Research on Rail Operations.
Our work in this area has continued with a series of projects funded by RSSB. This has included the Data-Driven Robust Timetables project, in conjunction with Network Rail, as part of the Data Sandbox Plus programme (2019-2020). This built on an earlier project on Timetable Resilience for Network Rail (2017). It has also included a project on the Analysis and Attribution of Causal Self-Evident Delays, with CACI, and on Very Short-run Timetable Planning (VSTP), with Bellvedi/Tracsis (2020-21).
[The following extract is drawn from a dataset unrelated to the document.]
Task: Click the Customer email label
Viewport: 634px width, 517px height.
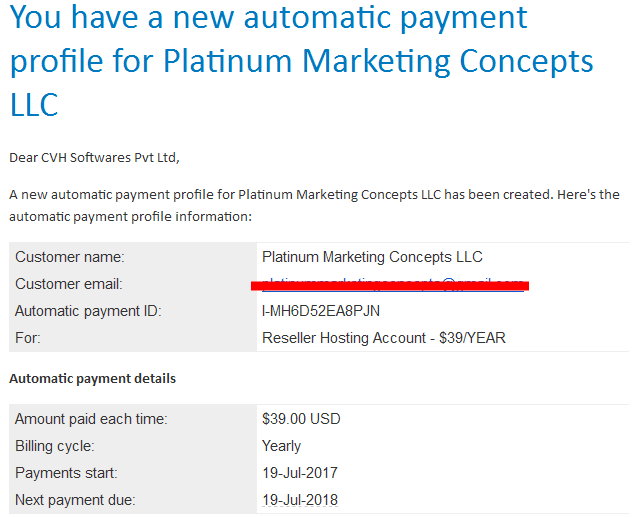Action: click(x=69, y=284)
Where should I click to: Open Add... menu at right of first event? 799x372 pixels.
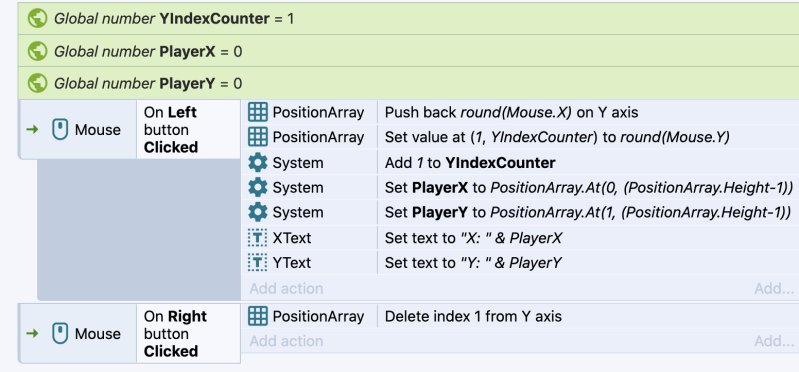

Related work includes the TOC15 project, Passenger Numbers in Real Time, that was funded by Future Rail (2016-18). Working in conjunction with Govia Thameslink Railway (GTR) and using the Gatwick Express as a case study, tools were developed to provide better real-time information on train loadings to staff and to passengers. This built on earlier work on The Use of Passenger Loading Data to Influence Behaviour and Provide an Improved Experience for Passengers and Operators alike that was funded by the Rail Research UK Association (2015-16).
Rail demand modelling.
Work has been undertaken for a number of bodies including the Department for Transport (in conjunction with Arup and Oxera), Transport for London and the Association of Train Operating Companies (ATOC – now the Rail Delivery Group (RDG)), in conjunction with Accent, Mott MacDonald, Systra and the University of Leeds. This work has included determining the impact of external factors (such as population and income), improved reliability, improved station facilities and new stations and services on rail demand and on assessing the use of Geographically Weighted Regression. Recent work has included reviews of the Crossrail Revenue Model.